TO DO: Work out how many lines below contain the word "computer", then give that number alone.

PROVIDED DATA:
- - -

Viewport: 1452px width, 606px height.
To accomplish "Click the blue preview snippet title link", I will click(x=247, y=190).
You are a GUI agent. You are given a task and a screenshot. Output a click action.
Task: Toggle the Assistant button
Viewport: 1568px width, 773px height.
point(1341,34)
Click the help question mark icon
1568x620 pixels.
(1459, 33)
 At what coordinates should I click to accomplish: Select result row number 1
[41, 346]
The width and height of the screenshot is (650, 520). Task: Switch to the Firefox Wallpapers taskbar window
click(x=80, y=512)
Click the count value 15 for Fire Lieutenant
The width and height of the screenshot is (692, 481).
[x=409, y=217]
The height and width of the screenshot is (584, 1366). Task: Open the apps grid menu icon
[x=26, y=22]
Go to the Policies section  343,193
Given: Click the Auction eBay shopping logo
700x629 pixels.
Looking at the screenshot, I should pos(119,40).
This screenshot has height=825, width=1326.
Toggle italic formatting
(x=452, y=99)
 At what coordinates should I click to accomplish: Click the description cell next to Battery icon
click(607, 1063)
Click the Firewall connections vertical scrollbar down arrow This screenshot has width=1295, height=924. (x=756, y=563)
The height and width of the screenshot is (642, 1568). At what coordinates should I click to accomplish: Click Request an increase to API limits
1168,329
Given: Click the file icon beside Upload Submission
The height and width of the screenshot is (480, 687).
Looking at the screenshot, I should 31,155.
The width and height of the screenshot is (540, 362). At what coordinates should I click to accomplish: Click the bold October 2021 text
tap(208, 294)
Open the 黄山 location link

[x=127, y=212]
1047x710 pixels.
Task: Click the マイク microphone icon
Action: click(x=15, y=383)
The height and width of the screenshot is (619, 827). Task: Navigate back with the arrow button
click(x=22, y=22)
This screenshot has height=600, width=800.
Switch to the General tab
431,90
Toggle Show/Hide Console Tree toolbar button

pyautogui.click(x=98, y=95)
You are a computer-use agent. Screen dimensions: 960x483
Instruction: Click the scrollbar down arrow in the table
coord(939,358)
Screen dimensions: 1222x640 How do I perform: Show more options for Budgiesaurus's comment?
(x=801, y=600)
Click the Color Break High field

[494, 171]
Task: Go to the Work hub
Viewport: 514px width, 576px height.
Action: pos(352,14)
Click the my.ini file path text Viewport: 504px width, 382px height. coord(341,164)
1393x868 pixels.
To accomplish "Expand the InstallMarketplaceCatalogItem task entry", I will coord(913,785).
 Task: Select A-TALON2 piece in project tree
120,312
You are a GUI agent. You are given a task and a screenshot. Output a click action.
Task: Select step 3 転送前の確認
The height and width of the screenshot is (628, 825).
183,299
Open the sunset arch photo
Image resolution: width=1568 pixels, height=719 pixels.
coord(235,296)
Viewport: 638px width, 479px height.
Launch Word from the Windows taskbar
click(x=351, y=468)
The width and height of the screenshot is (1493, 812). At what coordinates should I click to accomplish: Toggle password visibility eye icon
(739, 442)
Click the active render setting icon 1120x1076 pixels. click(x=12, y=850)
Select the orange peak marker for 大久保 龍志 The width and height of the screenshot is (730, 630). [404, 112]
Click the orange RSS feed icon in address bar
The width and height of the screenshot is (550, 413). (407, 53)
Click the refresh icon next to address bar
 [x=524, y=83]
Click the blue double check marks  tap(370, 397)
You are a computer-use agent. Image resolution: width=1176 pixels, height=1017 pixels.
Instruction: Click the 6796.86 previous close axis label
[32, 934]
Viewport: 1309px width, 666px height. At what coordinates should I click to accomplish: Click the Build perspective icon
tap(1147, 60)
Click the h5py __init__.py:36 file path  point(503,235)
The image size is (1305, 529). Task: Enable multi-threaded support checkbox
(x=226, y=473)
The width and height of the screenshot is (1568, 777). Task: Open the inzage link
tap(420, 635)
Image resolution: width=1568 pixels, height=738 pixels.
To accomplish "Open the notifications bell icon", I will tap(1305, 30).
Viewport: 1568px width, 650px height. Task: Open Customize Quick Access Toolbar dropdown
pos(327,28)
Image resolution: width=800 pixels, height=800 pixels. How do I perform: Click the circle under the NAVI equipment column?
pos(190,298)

- - -

RESPONSE TO THIS TASK: 2